• [Try it]:
The entries are to be written out again with no differences.

[Available data — start]

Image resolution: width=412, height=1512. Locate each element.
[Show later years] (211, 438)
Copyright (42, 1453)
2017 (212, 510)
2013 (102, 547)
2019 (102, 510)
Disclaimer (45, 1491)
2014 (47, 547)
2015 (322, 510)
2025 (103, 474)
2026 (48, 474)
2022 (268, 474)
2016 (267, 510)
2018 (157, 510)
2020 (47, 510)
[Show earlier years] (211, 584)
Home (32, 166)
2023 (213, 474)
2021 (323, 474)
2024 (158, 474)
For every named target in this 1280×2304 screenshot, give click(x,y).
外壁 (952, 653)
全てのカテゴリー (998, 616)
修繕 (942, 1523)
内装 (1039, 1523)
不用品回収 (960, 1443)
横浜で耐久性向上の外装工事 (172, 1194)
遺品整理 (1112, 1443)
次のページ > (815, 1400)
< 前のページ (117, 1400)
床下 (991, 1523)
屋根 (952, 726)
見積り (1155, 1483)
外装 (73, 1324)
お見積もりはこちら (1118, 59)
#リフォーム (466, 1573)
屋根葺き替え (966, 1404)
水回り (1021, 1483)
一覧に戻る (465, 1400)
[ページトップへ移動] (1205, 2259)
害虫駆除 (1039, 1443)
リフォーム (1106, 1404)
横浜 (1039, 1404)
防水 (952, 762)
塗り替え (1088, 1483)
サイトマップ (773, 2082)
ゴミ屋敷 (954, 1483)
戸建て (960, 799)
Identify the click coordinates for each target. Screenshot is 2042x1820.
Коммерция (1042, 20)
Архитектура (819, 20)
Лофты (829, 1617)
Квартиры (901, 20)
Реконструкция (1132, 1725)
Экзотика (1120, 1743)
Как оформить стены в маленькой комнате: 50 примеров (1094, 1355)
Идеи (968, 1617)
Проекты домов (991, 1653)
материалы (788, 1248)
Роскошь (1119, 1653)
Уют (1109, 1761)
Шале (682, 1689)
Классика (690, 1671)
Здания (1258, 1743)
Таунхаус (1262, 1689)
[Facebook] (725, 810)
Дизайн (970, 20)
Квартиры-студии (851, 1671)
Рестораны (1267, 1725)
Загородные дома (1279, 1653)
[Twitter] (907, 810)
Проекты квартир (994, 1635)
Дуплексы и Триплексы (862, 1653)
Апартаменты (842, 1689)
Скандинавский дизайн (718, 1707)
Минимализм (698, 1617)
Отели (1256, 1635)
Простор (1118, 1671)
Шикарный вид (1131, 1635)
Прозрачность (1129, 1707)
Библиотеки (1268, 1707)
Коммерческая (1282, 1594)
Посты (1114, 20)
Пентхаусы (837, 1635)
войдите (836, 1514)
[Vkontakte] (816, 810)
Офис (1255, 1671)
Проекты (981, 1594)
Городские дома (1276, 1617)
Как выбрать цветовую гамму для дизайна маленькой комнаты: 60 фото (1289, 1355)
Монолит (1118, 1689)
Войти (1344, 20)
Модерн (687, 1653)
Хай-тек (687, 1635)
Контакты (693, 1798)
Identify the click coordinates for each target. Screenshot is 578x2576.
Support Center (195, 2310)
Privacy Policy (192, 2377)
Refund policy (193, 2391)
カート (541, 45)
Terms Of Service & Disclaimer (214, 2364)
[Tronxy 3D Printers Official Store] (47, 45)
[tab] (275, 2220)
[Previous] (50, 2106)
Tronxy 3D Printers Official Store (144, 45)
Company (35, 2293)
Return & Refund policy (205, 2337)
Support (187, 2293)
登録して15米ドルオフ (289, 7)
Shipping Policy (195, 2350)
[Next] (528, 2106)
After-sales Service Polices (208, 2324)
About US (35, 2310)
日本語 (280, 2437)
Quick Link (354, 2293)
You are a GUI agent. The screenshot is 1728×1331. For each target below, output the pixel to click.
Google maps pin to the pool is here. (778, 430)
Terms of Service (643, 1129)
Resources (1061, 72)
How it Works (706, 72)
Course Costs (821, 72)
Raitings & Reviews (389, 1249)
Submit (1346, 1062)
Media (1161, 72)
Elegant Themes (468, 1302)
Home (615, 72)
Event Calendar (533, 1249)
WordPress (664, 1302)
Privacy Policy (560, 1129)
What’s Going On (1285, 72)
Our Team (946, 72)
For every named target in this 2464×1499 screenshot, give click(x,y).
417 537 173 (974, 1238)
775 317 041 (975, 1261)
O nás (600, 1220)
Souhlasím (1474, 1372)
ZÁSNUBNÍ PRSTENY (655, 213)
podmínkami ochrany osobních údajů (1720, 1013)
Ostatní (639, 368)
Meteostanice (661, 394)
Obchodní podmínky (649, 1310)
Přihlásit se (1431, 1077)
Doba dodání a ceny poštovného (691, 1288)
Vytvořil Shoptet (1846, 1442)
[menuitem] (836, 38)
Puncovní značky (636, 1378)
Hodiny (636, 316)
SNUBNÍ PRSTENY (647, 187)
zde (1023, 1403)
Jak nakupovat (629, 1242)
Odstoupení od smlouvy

[Available data — finish]

• [Expected output]:
Image resolution: width=412, height=1512. Locate each element.
[Show later years] (211, 438)
Copyright (42, 1453)
2017 (212, 510)
2013 (102, 547)
2019 (102, 510)
Disclaimer (45, 1491)
2014 (47, 547)
2015 (322, 510)
2025 (103, 474)
2026 (48, 474)
2022 (268, 474)
2016 (267, 510)
2018 (157, 510)
2020 (47, 510)
[Show earlier years] (211, 584)
Home (32, 166)
2023 (213, 474)
2021 (323, 474)
2024 (158, 474)
For every named target in this 1280×2304 screenshot, give click(x,y).
外壁 (952, 653)
全てのカテゴリー (998, 616)
修繕 (942, 1523)
内装 (1039, 1523)
不用品回収 (960, 1443)
横浜で耐久性向上の外装工事 (172, 1194)
遺品整理 (1112, 1443)
次のページ > (815, 1400)
< 前のページ (117, 1400)
床下 (991, 1523)
屋根 (952, 726)
見積り (1155, 1483)
外装 (73, 1324)
お見積もりはこちら (1118, 59)
#リフォーム (466, 1573)
屋根葺き替え (966, 1404)
水回り (1021, 1483)
一覧に戻る (465, 1400)
[ページトップへ移動] (1205, 2259)
害虫駆除 (1039, 1443)
リフォーム (1106, 1404)
横浜 (1039, 1404)
防水 (952, 762)
塗り替え (1088, 1483)
サイトマップ (773, 2082)
ゴミ屋敷 (954, 1483)
戸建て (960, 799)
Identify the click coordinates for each target. Screenshot is 2042x1820.
Коммерция (1042, 20)
Архитектура (819, 20)
Лофты (829, 1617)
Квартиры (901, 20)
Реконструкция (1132, 1725)
Экзотика (1120, 1743)
Как оформить стены в маленькой комнате: 50 примеров (1094, 1355)
Идеи (968, 1617)
Проекты домов (991, 1653)
материалы (788, 1248)
Роскошь (1119, 1653)
Уют (1109, 1761)
Шале (682, 1689)
Классика (690, 1671)
Здания (1258, 1743)
Таунхаус (1262, 1689)
[Facebook] (725, 810)
Дизайн (970, 20)
Квартиры-студии (851, 1671)
Рестораны (1267, 1725)
Загородные дома (1279, 1653)
[Twitter] (907, 810)
Проекты квартир (994, 1635)
Дуплексы и Триплексы (862, 1653)
Апартаменты (842, 1689)
Скандинавский дизайн (718, 1707)
Минимализм (698, 1617)
Отели (1256, 1635)
Простор (1118, 1671)
Шикарный вид (1131, 1635)
Прозрачность (1129, 1707)
Библиотеки (1268, 1707)
Коммерческая (1282, 1594)
Посты (1114, 20)
Пентхаусы (837, 1635)
войдите (836, 1514)
[Vkontakte] (816, 810)
Офис (1255, 1671)
Проекты (981, 1594)
Городские дома (1276, 1617)
Как выбрать цветовую гамму для дизайна маленькой комнаты: 60 фото (1289, 1355)
Монолит (1118, 1689)
Войти (1344, 20)
Модерн (687, 1653)
Хай-тек (687, 1635)
Контакты (693, 1798)
Identify the click coordinates for each target. Screenshot is 578x2576.
Support Center (195, 2310)
Privacy Policy (192, 2377)
Refund policy (193, 2391)
カート (541, 45)
Terms Of Service & Disclaimer (214, 2364)
[Tronxy 3D Printers Official Store] (47, 45)
[tab] (275, 2220)
[Previous] (50, 2106)
Tronxy 3D Printers Official Store (144, 45)
Company (35, 2293)
Return & Refund policy (205, 2337)
Support (187, 2293)
登録して15米ドルオフ (289, 7)
Shipping Policy (195, 2350)
[Next] (528, 2106)
After-sales Service Polices (208, 2324)
About US (35, 2310)
日本語 (280, 2437)
Quick Link (354, 2293)
You are a GUI agent. The screenshot is 1728×1331. For each target below, output the pixel to click.
Google maps pin to the pool is here. (778, 430)
Terms of Service (643, 1129)
Resources (1061, 72)
How it Works (706, 72)
Course Costs (821, 72)
Raitings & Reviews (389, 1249)
Submit (1346, 1062)
Media (1161, 72)
Elegant Themes (468, 1302)
Home (615, 72)
Event Calendar (533, 1249)
WordPress (664, 1302)
Privacy Policy (560, 1129)
What’s Going On (1285, 72)
Our Team (946, 72)
For every named target in this 2464×1499 screenshot, give click(x,y).
417 537 173 (974, 1238)
775 317 041 (975, 1261)
O nás (600, 1220)
Souhlasím (1474, 1372)
ZÁSNUBNÍ PRSTENY (655, 213)
podmínkami ochrany osobních údajů (1720, 1013)
Ostatní (639, 368)
Meteostanice (661, 394)
Obchodní podmínky (649, 1310)
Přihlásit se (1431, 1077)
Doba dodání a ceny poštovného (691, 1288)
Vytvořil Shoptet (1846, 1442)
[menuitem] (836, 38)
Puncovní značky (636, 1378)
Hodiny (636, 316)
SNUBNÍ PRSTENY (647, 187)
zde (1023, 1403)
Jak nakupovat (629, 1242)
Odstoupení od smlouvy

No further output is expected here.